La photo de Félicien Kabuga dans un journal kényan, le 12 juin 2002, alors que les État-Unis avaient lancé une campagne médiatique pour le retrouver. © George Mulala/Reuters
La défense a déjà annoncé qu’elle allait déposer, dans les dix jours, deux pourvois en cassation : un premier sur la QPC, et un autre sur le transfert au Mécanisme. Une fois saisie, la Cour de cassation aura deux mois pour trancher.
Les avocats pourront par la suite saisir la Cour européenne des droits de l’homme (CEDH), même si cette procédure n’est pas suspensive. Félicien Kabuga devrait donc être fixé sur son sort d’ici à la fin du mois de septembre prochain.
D’ici là, la défense semble déterminée à multiplier les recours. Outre la saisine du Défenseur des droits, Jacques Toubon, le 24 mai, les avocats de Kabuga ont écrit le 2 juin au procureur du Mécanisme, Serge Brammertz, pour lui demander de se dessaisir du dossier au profit de la justice française. Là encore, ils évoquent les problèmes de santé de leur client et une supposée « partialité » de la justice internationale.
Mais la demande des avocats semble confuse. Me Laurent Bayon évoque ainsi l’enquête judiciaire en cours à Paris visant BNP Paribas, accusée par trois ONG d’avoir financé, en 1994, un achat d’armes au profit de la milice Interahamwe.

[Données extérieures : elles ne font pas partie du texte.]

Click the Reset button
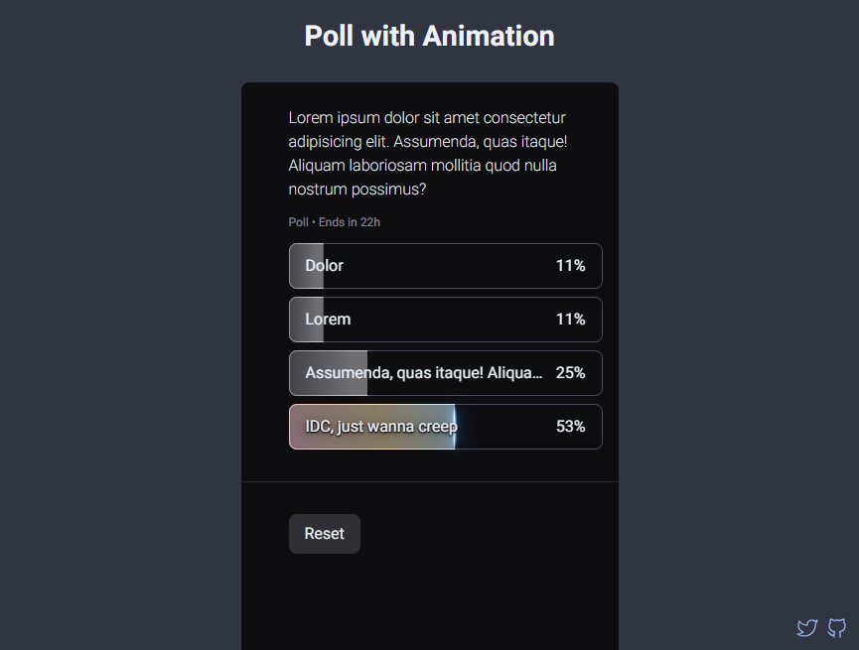Viewport: 859px width, 650px height. point(325,533)
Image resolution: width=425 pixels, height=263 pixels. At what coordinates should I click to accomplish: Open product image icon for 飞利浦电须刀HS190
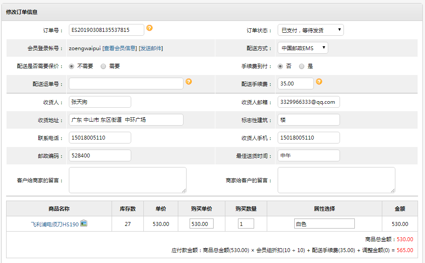(x=84, y=223)
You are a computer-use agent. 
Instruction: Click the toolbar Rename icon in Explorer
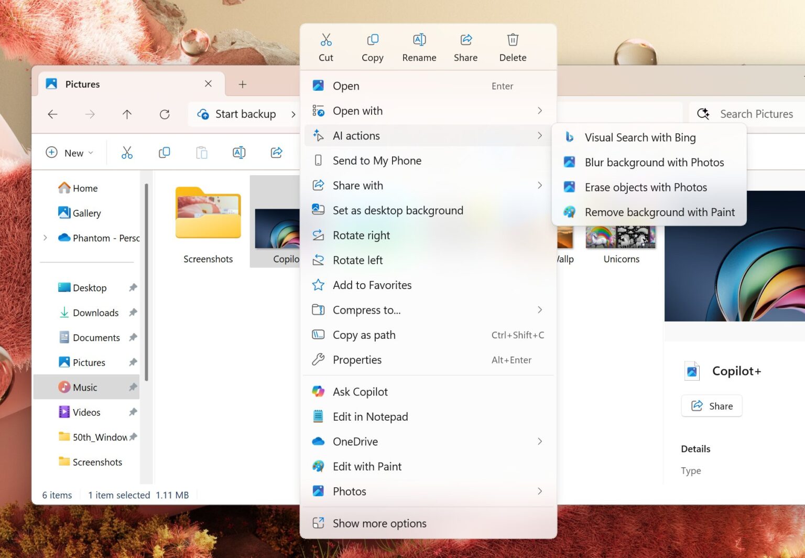pyautogui.click(x=239, y=153)
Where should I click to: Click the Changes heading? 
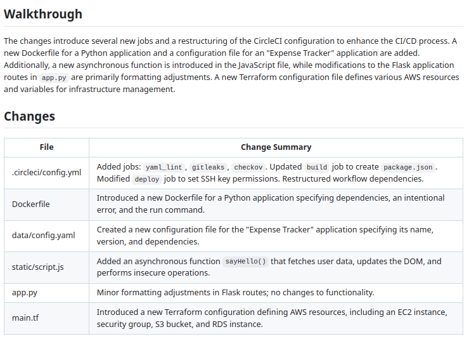point(29,116)
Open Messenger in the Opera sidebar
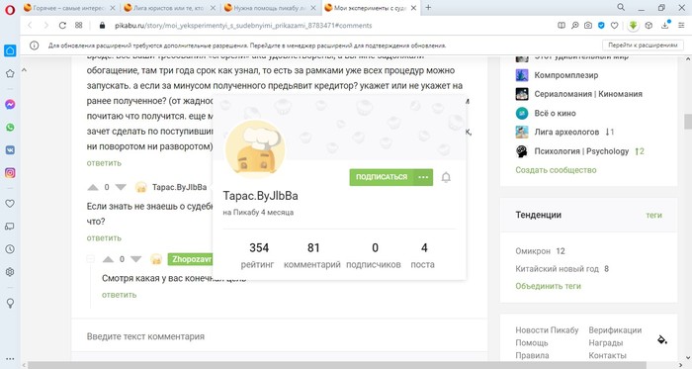 click(10, 105)
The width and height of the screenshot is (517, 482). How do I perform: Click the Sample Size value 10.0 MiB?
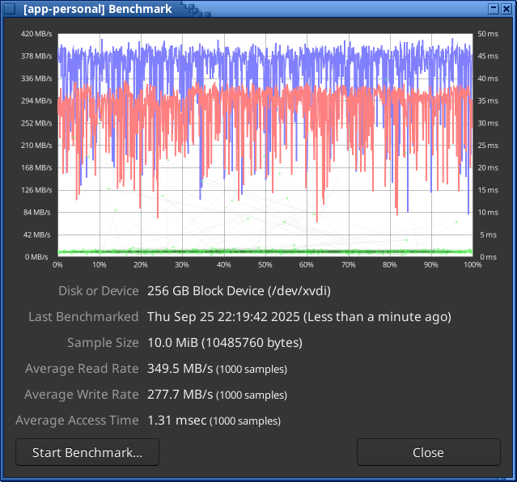coord(224,343)
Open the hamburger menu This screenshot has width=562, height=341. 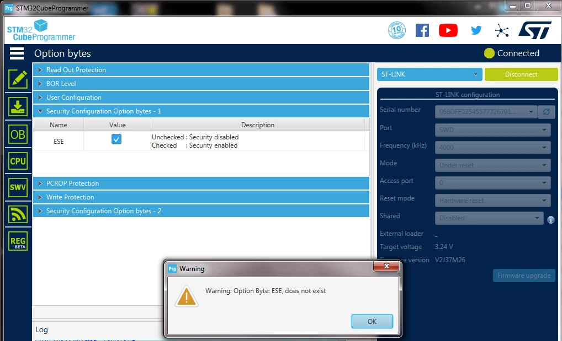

Selon lui, au regard de « la similitude des faits poursuivis », il serait préférable que les deux enquêtes soient menées par la même juridiction.
Or cette enquête, qui se poursuit lentement, ne semble pas mettre directement en cause Félicien Kabuga. Contacté par Jeune Afrique, le Mécanisme n’a pas souhaité communiquer sa réponse à ces demandes, qui ont vraisemblablement peu de chances d’aboutir, précisant toutefois qu’il n’existe pas de base légale pour un tel transfert de juridiction.
En France depuis plusieurs années
Ce mardi, la justice française a clôturé un premier acte de procédure qui aura eu le mérite de lever le voile sur certains détails des dernières années de la cavale de Kabuga. L’homme aux 28 alias en 26 ans de clandestinité vivait en France sous une fausse identité, avec un passeport de la RD Congo au nom d’Antoine Tounga.
Difficile pour le moment de reconstituer son itinéraire depuis 2007, année lors de laquelle il avait été repéré pour la dernière fois. C’était à Francfort, en Allemagne, où son gendre, Augustin Ngirabatware, avait été arrêté. Les enquêteurs avaient ensuite perdu sa trace.
Sa date d’arrivée en France reste aujourd’hui encore incertaine, tout comme le niveau de complicité dont il y a bénéficié. Mais les nombreuses requêtes formulées par la défense de Kabuga auprès du tribunal, que Jeune Afrique a pu consulter, éclairent tout de même certains points. Parmi les pièces au dossier figurent notamment de nombreux comptes-rendus d’hospitalisation en France, dont les plus anciens datent de janvier 2016.
À Arusha, un dossier déjà épais et très documenté attend Félicien Kabuga. Le procès dit « des médias », qui s’est ouvert en 2000 et dans lequel ont notamment comparu Jean Bosco Barayagwiza, Ferdinand Nahimana et Hassan Ngeze, évoque partiellement son rôle à la RTLM.
Nul doute que, si la justice autorise son transfert et que sa santé lui permet d’aller jusqu’à son procès, ce dossier sera l’un nombreux sur lesquels Kabuga sera amené à répondre.